▶ Assignment: Every single entry that follows must be copied exactly.
########################################
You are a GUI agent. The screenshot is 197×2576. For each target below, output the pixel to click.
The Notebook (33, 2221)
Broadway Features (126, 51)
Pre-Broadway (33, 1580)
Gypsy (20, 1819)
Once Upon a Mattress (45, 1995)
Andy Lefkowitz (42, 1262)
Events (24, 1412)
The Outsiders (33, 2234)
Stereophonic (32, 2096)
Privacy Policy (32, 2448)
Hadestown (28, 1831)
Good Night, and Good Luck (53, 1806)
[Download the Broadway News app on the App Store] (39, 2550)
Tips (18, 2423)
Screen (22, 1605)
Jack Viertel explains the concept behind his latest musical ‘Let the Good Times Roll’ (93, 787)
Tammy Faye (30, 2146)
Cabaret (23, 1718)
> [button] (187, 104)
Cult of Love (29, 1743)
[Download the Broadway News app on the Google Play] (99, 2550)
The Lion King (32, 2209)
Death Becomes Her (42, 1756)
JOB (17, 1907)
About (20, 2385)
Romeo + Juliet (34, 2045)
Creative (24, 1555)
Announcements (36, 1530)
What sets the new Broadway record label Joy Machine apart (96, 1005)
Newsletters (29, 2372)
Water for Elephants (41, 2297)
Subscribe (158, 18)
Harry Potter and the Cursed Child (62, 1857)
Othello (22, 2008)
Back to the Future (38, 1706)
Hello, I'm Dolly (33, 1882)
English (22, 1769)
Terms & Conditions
########################################
▶ Response:
You are a GUI agent. The screenshot is 197×2576. For each target below, output the pixel to click.
The Notebook (33, 2221)
Broadway Features (126, 51)
Pre-Broadway (33, 1580)
Gypsy (20, 1819)
Once Upon a Mattress (45, 1995)
Andy Lefkowitz (42, 1262)
Events (24, 1412)
The Outsiders (33, 2234)
Stereophonic (32, 2096)
Privacy Policy (32, 2448)
Hadestown (28, 1831)
Good Night, and Good Luck (53, 1806)
[Download the Broadway News app on the App Store] (39, 2550)
Tips (18, 2423)
Screen (22, 1605)
Jack Viertel explains the concept behind his latest musical ‘Let the Good Times Roll’ (93, 787)
Tammy Faye (30, 2146)
Cabaret (23, 1718)
> [button] (187, 104)
Cult of Love (29, 1743)
[Download the Broadway News app on the Google Play] (99, 2550)
The Lion King (32, 2209)
Death Becomes Her (42, 1756)
JOB (17, 1907)
About (20, 2385)
Romeo + Juliet (34, 2045)
Creative (24, 1555)
Announcements (36, 1530)
What sets the new Broadway record label Joy Machine apart (96, 1005)
Newsletters (29, 2372)
Water for Elephants (41, 2297)
Subscribe (158, 18)
Harry Potter and the Cursed Child (62, 1857)
Othello (22, 2008)
Back to the Future (38, 1706)
Hello, I'm Dolly (33, 1882)
English (22, 1769)
Terms & Conditions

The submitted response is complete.